--- Lines of data ---
start

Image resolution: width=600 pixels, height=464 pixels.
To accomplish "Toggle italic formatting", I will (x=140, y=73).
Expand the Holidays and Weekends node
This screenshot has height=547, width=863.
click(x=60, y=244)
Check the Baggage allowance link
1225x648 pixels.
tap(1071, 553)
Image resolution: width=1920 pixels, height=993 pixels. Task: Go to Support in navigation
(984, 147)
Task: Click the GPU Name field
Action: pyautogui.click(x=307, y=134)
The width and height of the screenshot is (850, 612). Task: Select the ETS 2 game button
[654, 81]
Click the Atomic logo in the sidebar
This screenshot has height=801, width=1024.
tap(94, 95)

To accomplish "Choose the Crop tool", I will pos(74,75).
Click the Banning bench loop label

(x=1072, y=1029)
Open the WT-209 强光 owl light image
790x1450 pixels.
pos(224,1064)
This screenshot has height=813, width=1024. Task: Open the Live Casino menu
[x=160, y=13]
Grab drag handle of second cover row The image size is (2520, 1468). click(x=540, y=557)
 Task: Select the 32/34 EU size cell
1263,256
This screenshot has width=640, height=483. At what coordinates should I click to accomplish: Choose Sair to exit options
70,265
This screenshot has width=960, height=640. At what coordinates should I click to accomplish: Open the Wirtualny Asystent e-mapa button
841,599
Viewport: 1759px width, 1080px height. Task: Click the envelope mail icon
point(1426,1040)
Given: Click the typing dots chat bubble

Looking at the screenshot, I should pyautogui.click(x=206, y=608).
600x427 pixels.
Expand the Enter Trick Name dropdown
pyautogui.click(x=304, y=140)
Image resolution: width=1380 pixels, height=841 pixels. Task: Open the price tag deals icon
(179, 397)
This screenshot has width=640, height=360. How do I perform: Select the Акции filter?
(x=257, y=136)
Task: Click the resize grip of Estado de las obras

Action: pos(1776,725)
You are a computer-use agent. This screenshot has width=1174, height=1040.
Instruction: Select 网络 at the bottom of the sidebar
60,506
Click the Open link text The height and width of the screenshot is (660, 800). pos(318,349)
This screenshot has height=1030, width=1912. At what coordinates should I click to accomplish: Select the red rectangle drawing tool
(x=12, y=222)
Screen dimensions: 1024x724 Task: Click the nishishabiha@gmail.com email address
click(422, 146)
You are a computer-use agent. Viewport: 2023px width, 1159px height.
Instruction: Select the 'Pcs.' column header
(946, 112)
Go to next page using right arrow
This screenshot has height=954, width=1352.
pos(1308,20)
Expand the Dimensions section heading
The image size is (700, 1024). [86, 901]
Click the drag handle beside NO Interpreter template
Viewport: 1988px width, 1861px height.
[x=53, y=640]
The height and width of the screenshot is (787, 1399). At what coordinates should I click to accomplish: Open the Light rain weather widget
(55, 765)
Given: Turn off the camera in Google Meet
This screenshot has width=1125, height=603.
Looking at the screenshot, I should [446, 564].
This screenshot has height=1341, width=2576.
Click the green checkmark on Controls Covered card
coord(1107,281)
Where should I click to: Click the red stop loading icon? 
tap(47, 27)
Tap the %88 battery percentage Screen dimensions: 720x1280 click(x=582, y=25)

end

--- AIM OF THE EXERCISE ---
Arrange the records above as a numbered list, leaving out the blank lines.

--- OUTPUT FOR THIS EXERCISE ---
1. Image resolution: width=600 pixels, height=464 pixels.
2. To accomplish "Toggle italic formatting", I will (x=140, y=73).
3. Expand the Holidays and Weekends node
4. This screenshot has height=547, width=863.
5. click(x=60, y=244)
6. Check the Baggage allowance link
7. 1225x648 pixels.
8. tap(1071, 553)
9. Image resolution: width=1920 pixels, height=993 pixels. Task: Go to Support in navigation
10. (984, 147)
11. Task: Click the GPU Name field
12. Action: pyautogui.click(x=307, y=134)
13. The width and height of the screenshot is (850, 612). Task: Select the ETS 2 game button
14. [654, 81]
15. Click the Atomic logo in the sidebar
16. This screenshot has height=801, width=1024.
17. tap(94, 95)
18. To accomplish "Choose the Crop tool", I will pos(74,75).
19. Click the Banning bench loop label
20. (x=1072, y=1029)
21. Open the WT-209 强光 owl light image
22. 790x1450 pixels.
23. pos(224,1064)
24. This screenshot has height=813, width=1024. Task: Open the Live Casino menu
25. [x=160, y=13]
26. Grab drag handle of second cover row The image size is (2520, 1468). click(x=540, y=557)
27.  Task: Select the 32/34 EU size cell
28. 1263,256
29. This screenshot has width=640, height=483. At what coordinates should I click to accomplish: Choose Sair to exit options
30. 70,265
31. This screenshot has width=960, height=640. At what coordinates should I click to accomplish: Open the Wirtualny Asystent e-mapa button
32. 841,599
33. Viewport: 1759px width, 1080px height. Task: Click the envelope mail icon
34. point(1426,1040)
35. Given: Click the typing dots chat bubble
36. Looking at the screenshot, I should pyautogui.click(x=206, y=608).
37. 600x427 pixels.
38. Expand the Enter Trick Name dropdown
39. pyautogui.click(x=304, y=140)
40. Image resolution: width=1380 pixels, height=841 pixels. Task: Open the price tag deals icon
41. (179, 397)
42. This screenshot has width=640, height=360. How do I perform: Select the Акции filter?
43. (x=257, y=136)
44. Task: Click the resize grip of Estado de las obras
45. Action: pos(1776,725)
46. You are a computer-use agent. This screenshot has width=1174, height=1040.
47. Instruction: Select 网络 at the bottom of the sidebar
48. 60,506
49. Click the Open link text The height and width of the screenshot is (660, 800). pos(318,349)
50. This screenshot has height=1030, width=1912. At what coordinates should I click to accomplish: Select the red rectangle drawing tool
51. (x=12, y=222)
52. Screen dimensions: 1024x724 Task: Click the nishishabiha@gmail.com email address
53. click(422, 146)
54. You are a computer-use agent. Viewport: 2023px width, 1159px height.
55. Instruction: Select the 'Pcs.' column header
56. (946, 112)
57. Go to next page using right arrow
58. This screenshot has height=954, width=1352.
59. pos(1308,20)
60. Expand the Dimensions section heading
61. The image size is (700, 1024). [86, 901]
62. Click the drag handle beside NO Interpreter template
63. Viewport: 1988px width, 1861px height.
64. [x=53, y=640]
65. The height and width of the screenshot is (787, 1399). At what coordinates should I click to accomplish: Open the Light rain weather widget
66. (55, 765)
67. Given: Turn off the camera in Google Meet
68. This screenshot has width=1125, height=603.
69. Looking at the screenshot, I should [446, 564].
70. This screenshot has height=1341, width=2576.
71. Click the green checkmark on Controls Covered card
72. coord(1107,281)
73. Where should I click to: Click the red stop loading icon? 
74. tap(47, 27)
75. Tap the %88 battery percentage Screen dimensions: 720x1280 click(x=582, y=25)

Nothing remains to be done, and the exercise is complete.